Albert Ellis was an American psychologist who in 1955 developed Rational Emotive Behavior Therapy. He held M.A. and Ph.D. degrees in clinical psychology from Columbia University and American Board of Professional Psychology. He also founded and was the President of the New York City-based Albert Ellis Institute for decades. He is generally considered to be one of the originators of the cognitive revolutionary paradigm shift in psychotherapy and the founder of cognitive-behavioral therapies. Based on a 1982 professional survey of USA and Canadian psychologists, he was considered as the second most influential psychotherapist in history... (wikipedia)
Rational beliefs bring us closer to getting good results in the real world.

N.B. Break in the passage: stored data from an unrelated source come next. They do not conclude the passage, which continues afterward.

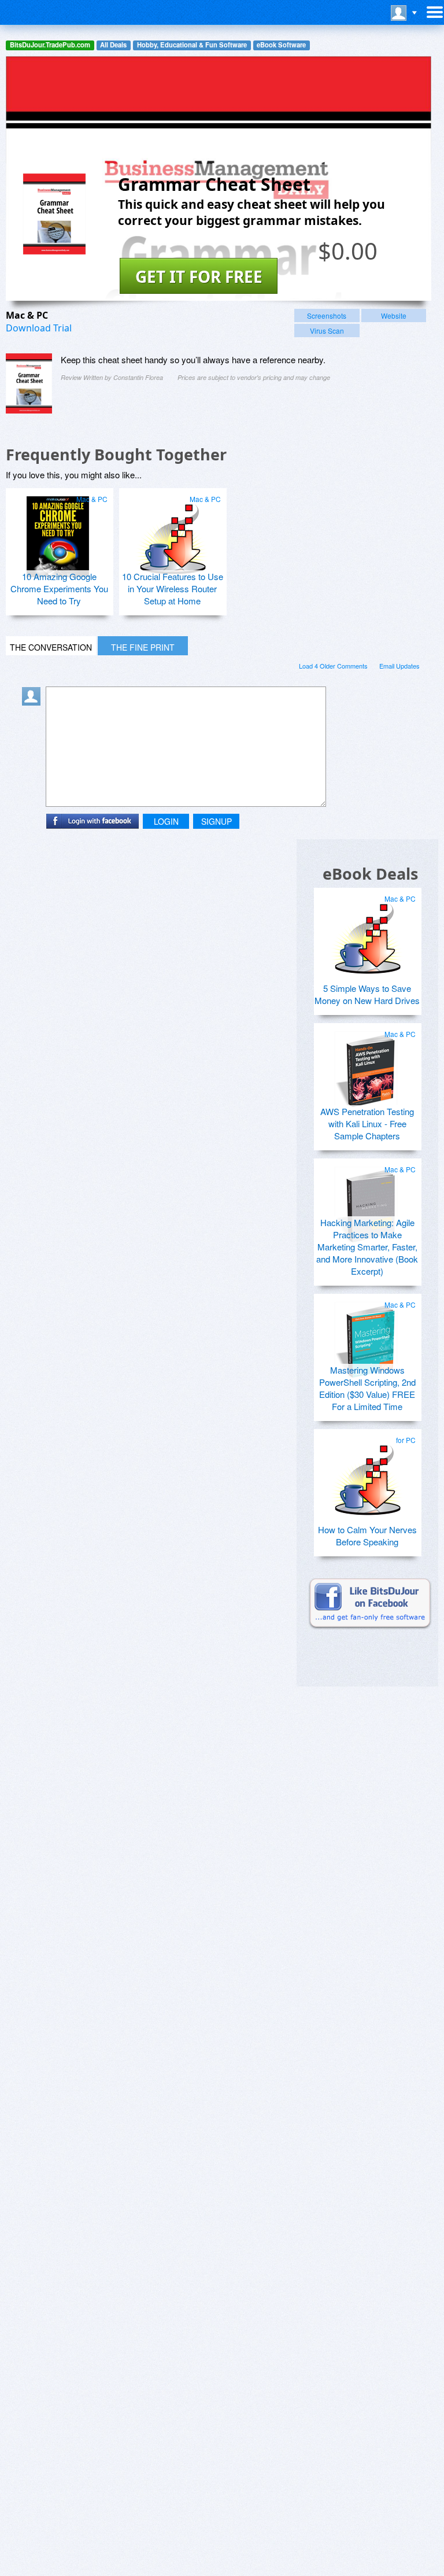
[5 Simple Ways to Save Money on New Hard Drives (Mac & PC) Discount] (366, 931)
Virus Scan (327, 330)
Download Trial (39, 328)
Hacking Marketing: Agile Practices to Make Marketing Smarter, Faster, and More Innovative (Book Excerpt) (367, 1246)
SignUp (216, 821)
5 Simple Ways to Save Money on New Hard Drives (367, 994)
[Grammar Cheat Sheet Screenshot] (29, 383)
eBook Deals (370, 873)
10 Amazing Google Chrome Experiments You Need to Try (59, 588)
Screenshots (326, 315)
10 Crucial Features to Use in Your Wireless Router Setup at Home (172, 588)
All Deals (113, 44)
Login (166, 821)
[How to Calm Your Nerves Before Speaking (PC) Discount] (366, 1473)
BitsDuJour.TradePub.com (50, 44)
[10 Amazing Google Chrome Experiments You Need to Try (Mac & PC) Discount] (58, 532)
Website (393, 315)
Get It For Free (198, 276)
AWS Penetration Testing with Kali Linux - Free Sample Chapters (367, 1123)
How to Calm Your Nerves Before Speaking (367, 1535)
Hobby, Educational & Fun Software (192, 44)
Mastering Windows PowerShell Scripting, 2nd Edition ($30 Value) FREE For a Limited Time (367, 1388)
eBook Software (281, 44)
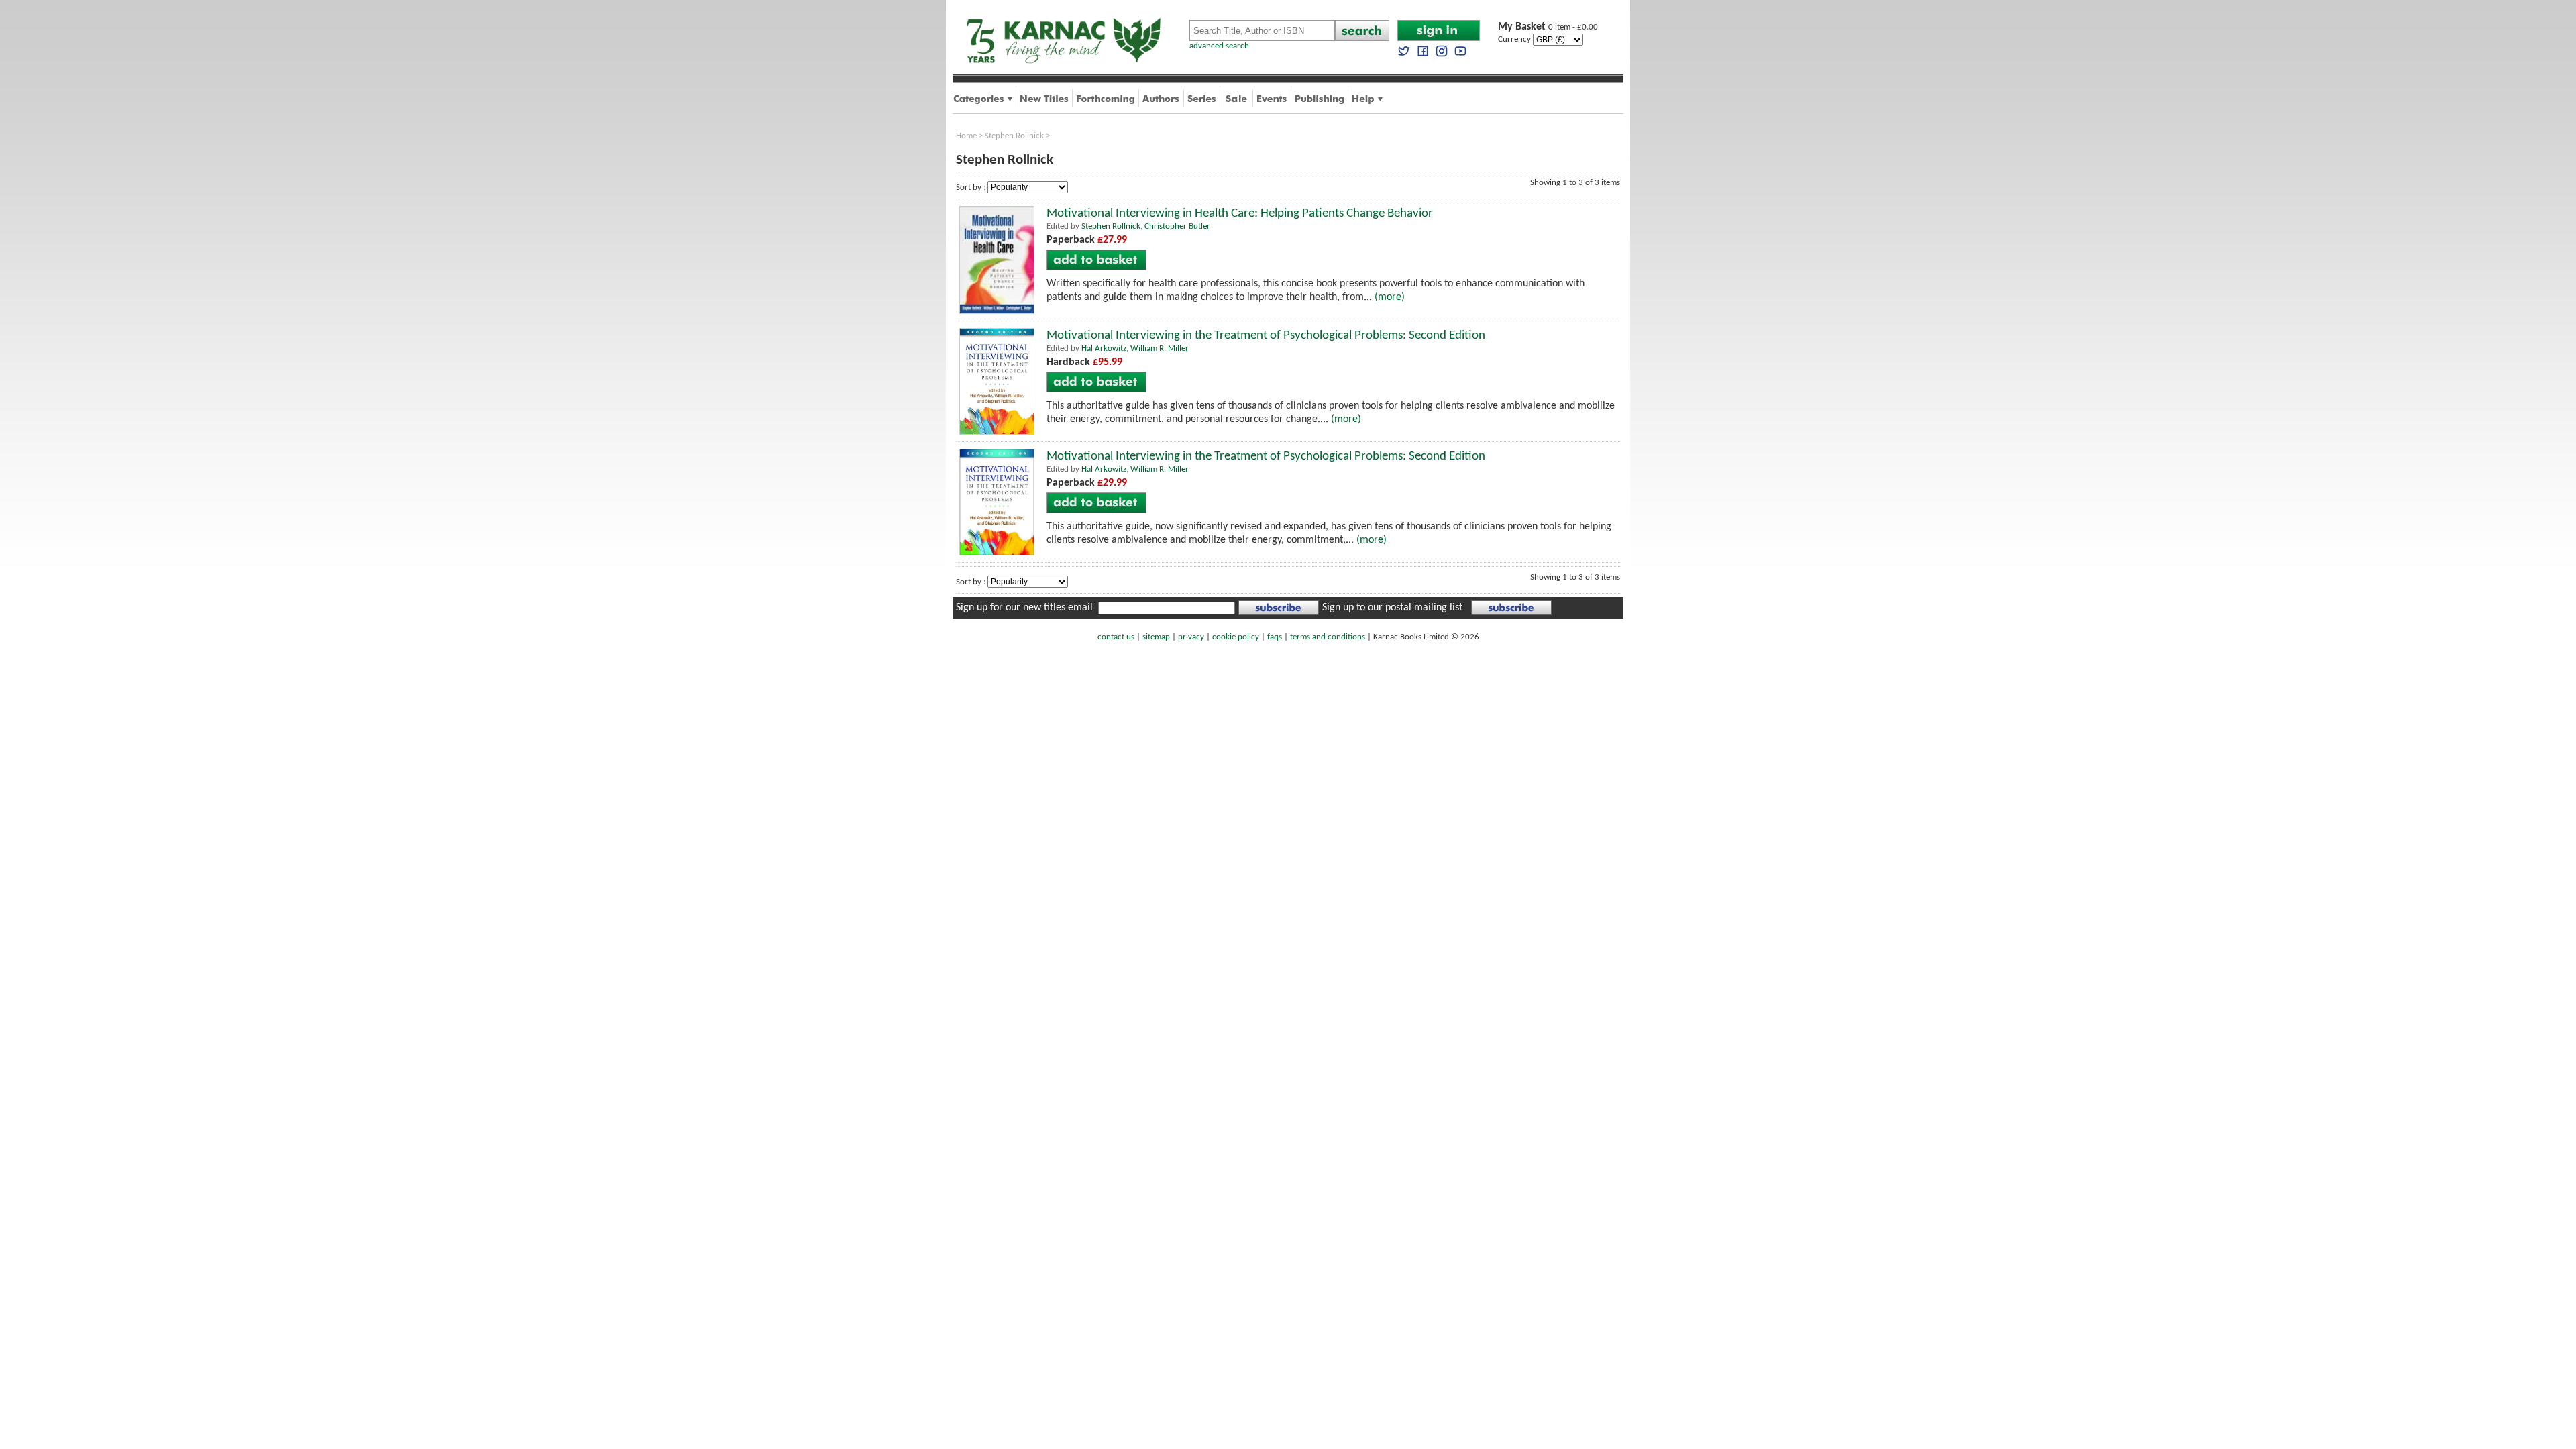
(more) (1390, 297)
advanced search (1219, 46)
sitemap (1156, 637)
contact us (1115, 637)
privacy (1191, 637)
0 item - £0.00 (1548, 27)
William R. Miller (1159, 348)
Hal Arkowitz (1103, 348)
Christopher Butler (1177, 226)
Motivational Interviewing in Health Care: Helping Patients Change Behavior (1239, 213)
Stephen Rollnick (1014, 135)
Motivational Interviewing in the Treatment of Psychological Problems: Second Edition (1265, 335)
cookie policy (1235, 637)
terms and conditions (1327, 637)
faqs (1274, 637)
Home (966, 135)
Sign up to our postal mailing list (1392, 607)
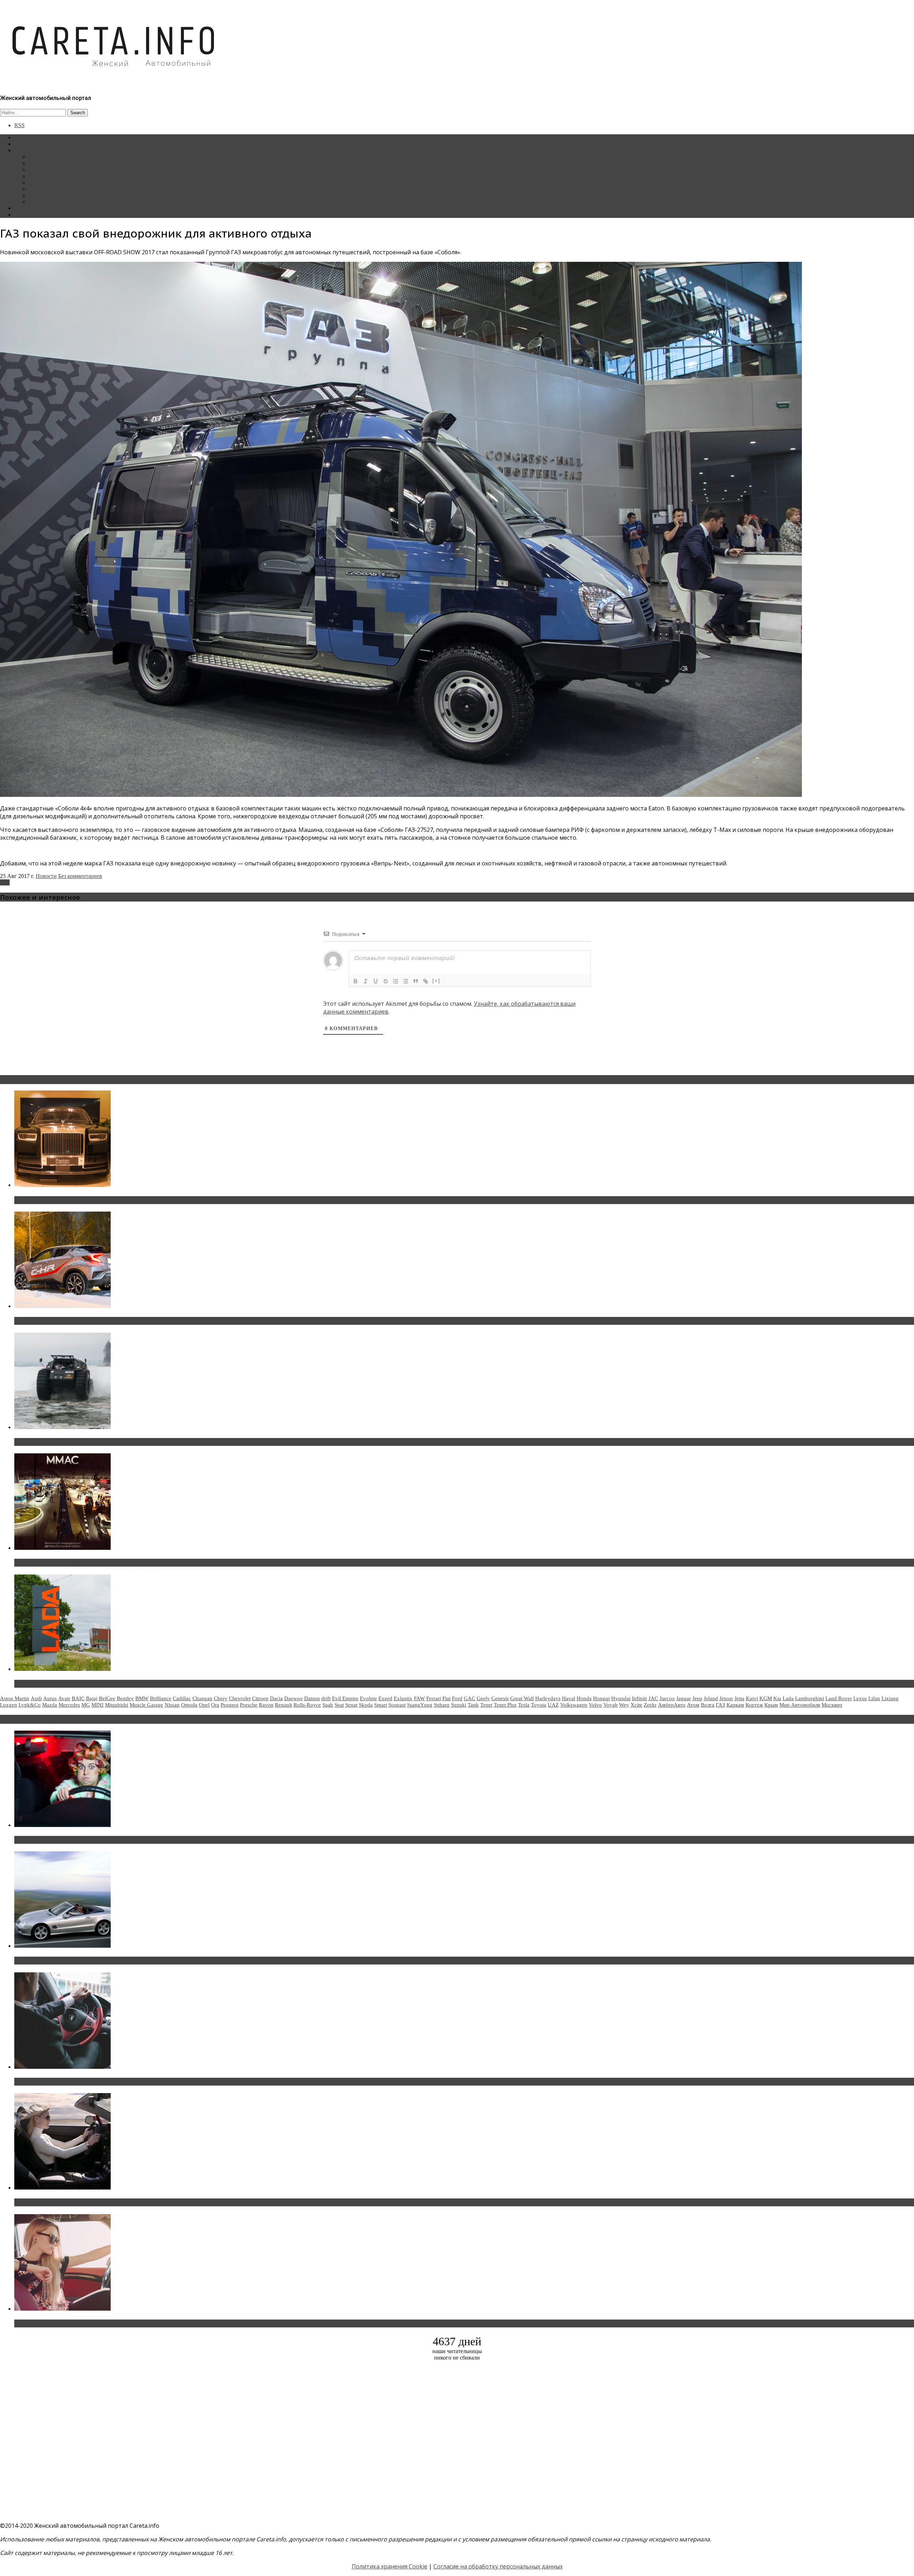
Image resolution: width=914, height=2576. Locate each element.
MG (85, 1705)
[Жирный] (356, 981)
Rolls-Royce (307, 1705)
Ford (457, 1698)
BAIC (78, 1698)
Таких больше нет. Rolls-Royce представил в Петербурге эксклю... (110, 1200)
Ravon (266, 1705)
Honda (584, 1698)
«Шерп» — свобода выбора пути (61, 1442)
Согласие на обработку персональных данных (498, 2566)
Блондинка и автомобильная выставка (70, 2323)
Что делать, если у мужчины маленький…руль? (83, 2082)
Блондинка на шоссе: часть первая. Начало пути (84, 2202)
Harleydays (548, 1698)
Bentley (125, 1698)
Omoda (189, 1705)
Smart (380, 1705)
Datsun (312, 1698)
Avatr (64, 1698)
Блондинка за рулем (53, 182)
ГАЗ (5, 882)
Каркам (735, 1705)
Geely (483, 1698)
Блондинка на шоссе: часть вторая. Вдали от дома (87, 1961)
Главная (24, 137)
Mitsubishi (116, 1705)
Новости (39, 157)
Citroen (260, 1698)
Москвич (832, 1705)
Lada (788, 1698)
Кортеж (754, 1705)
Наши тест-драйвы (51, 163)
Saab (327, 1705)
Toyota (538, 1705)
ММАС (37, 202)
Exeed (385, 1698)
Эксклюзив (42, 169)
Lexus (860, 1698)
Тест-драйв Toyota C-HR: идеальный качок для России (93, 1321)
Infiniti (639, 1698)
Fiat (446, 1698)
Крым (771, 1705)
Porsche (248, 1705)
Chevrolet (240, 1698)
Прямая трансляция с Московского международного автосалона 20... (114, 1563)
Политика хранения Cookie (389, 2566)
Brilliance (160, 1698)
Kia (777, 1698)
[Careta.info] (114, 79)
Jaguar (683, 1698)
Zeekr (650, 1705)
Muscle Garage (146, 1705)
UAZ (553, 1705)
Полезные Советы (51, 195)
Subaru (442, 1705)
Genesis (500, 1698)
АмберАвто (672, 1705)
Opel (204, 1705)
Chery (220, 1698)
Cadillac (182, 1698)
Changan (202, 1698)
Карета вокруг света (53, 189)
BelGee (107, 1698)
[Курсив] (366, 981)
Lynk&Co (30, 1705)
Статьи (22, 144)
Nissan (172, 1705)
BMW (142, 1698)
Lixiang (890, 1698)
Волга (707, 1705)
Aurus (50, 1698)
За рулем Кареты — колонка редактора (76, 176)
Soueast (397, 1705)
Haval (568, 1698)
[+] (436, 980)
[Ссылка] (426, 981)
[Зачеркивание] (386, 981)
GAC (469, 1698)
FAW (419, 1698)
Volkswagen (573, 1705)
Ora (215, 1705)
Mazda (49, 1705)
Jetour (726, 1698)
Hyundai (621, 1698)
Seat (339, 1705)
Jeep (697, 1698)
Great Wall (522, 1698)
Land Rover (838, 1698)
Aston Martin (14, 1698)
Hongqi (601, 1698)
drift (326, 1698)
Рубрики (24, 150)
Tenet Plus (505, 1705)
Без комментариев (80, 876)
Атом (693, 1705)
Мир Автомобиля (799, 1705)
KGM (765, 1698)
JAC (653, 1698)
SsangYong (419, 1705)
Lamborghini (809, 1698)
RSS (19, 125)
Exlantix (403, 1698)
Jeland (711, 1698)
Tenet (486, 1705)
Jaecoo (667, 1698)
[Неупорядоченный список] (406, 981)
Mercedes (69, 1705)
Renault (283, 1705)
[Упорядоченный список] (396, 981)
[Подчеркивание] (376, 981)
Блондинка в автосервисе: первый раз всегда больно (91, 1840)
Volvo (595, 1705)
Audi (36, 1698)
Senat (351, 1705)
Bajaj (91, 1698)
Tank (473, 1705)
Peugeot (229, 1705)
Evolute (368, 1698)
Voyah (610, 1705)
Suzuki (458, 1705)
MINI (97, 1705)
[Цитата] (416, 981)
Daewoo (293, 1698)
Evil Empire (345, 1698)
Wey (624, 1705)
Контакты (26, 208)
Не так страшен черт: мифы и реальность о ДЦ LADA (91, 1684)
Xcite (636, 1705)
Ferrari (433, 1698)
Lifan (874, 1698)
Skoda (366, 1705)
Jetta (739, 1698)
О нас (21, 214)
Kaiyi (752, 1698)
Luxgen (8, 1705)
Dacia (276, 1698)
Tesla (523, 1705)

I would have liked having children to some degree, but frankly I haven't got the time to take the kids to the goddamn ballgame.
The art of love is largely the art of persistence.
We teach people that they upset themselves. We can't change the past, so we change how people are thinking, feeling and behaving today.
You largely constructed your depression. It wasn't given to you. Therefore, you can deconstruct it.
The best years of your life are the ones in which you decide your problems are your own. You do not blame them on your mother, the ecology, or the president. You realize that you control your own destiny.
By not caring too much about what people think, I'm able to think for myself and propagate ideas which are very often unpopular. And I succeed.
I had used eclectic therapy and behavior therapy on myself at the age of 19 to get over my fear of public speaking and of approaching young women in public.
Let's suppose somebody abused you sexually. You still had a choice, though not a good one, about what to tell yourself about the abuse.
I'm very happy. I like my work and the various aspects of it - going around the world, teaching the gospel according to St. Albert.